But when it comes ashore in tennis court-sized mats several feet thick, as it’s doing right now in several Caribbean countries, it can smother baby sea turtles emerging from their nests, cause nearshore fish kills by depleting oxygen levels in the water, and send gagging beachgoers packing.

The problem isn’t too bad on Vero’s beaches – the Gulf Stream, which carries sargassum north from the Caribbean, is further offshore here than it is further south – but summer is far from over.

“What we’re seeing now over a large area is too much of a good thing,” Dr. Brian LaPointe, research professor at Florida Atlantic University’s Harbor Branch Oceanographic Institute in Fort Pierce, said.

“We’re not seeing the massive pileup that the Caribbean is seeing, but things can get worse here too,” he added.

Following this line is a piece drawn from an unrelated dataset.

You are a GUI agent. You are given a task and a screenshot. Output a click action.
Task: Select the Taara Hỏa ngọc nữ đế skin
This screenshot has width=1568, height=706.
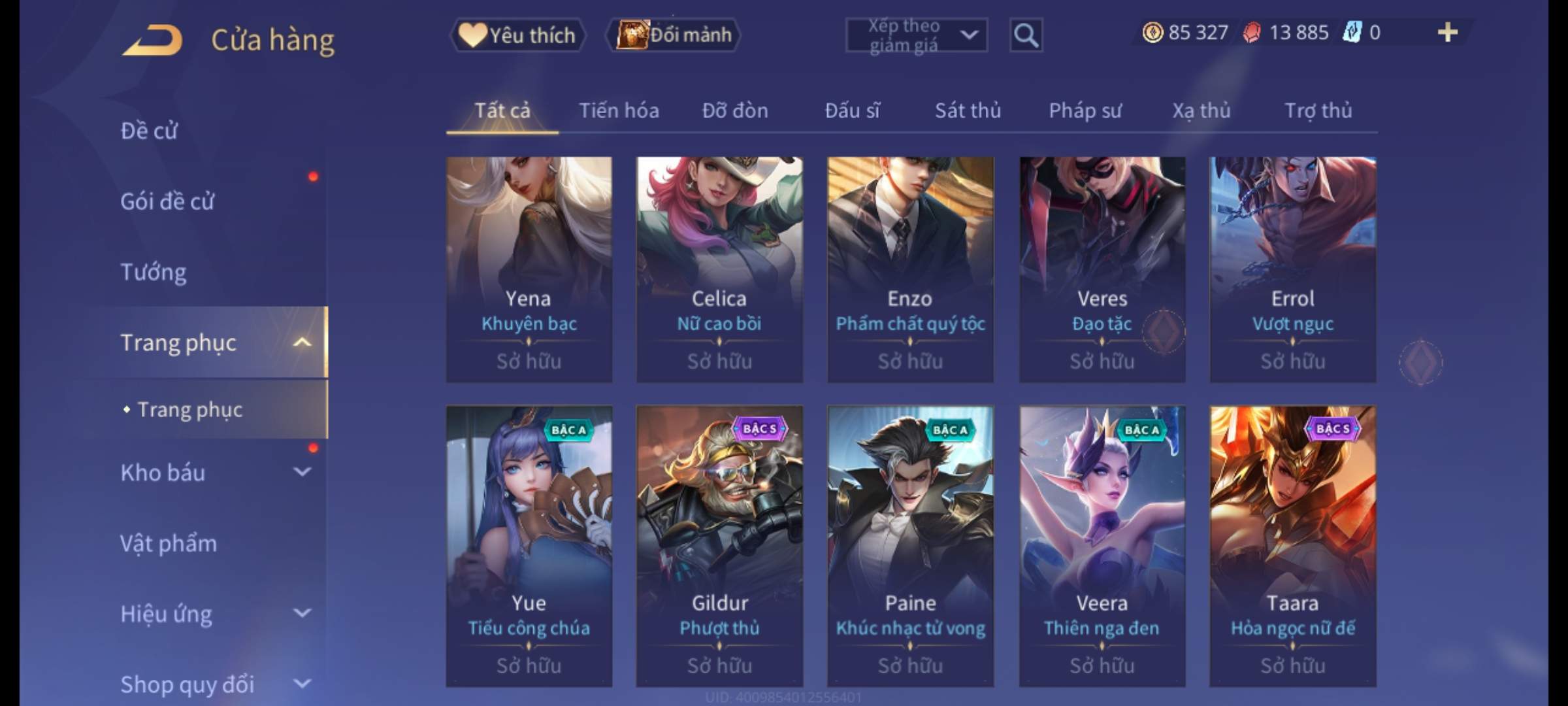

The algae floats around in the open ocean at the mercy of winds and currents, and its growth is fueled by nitrogen and phosphorus from land-based sources, mainly septic systems and fertilizer runoff. 

There really isn’t much that people along the Treasure Coast can do to hold back the seaweed from the beach. 

The sea turtle nesting season, which runs from March through October, is at its peak right now, and raking the beaches with mechanical devices is illegal.

“We have no way of removing it [during turtle season],” said Vero Beach City Manager Jim O’Connor. “It’s a natural phenomenon of living on the ocean.

“One day, it’ll be bad and the next day it isn’t. If you happen to live in a condo and it comes up behind your condo, then it’s a national crisis.”

O’Connor said regular beach maintenance using an ATV pulling a claw-like device will resume after the turtle nesting season is over.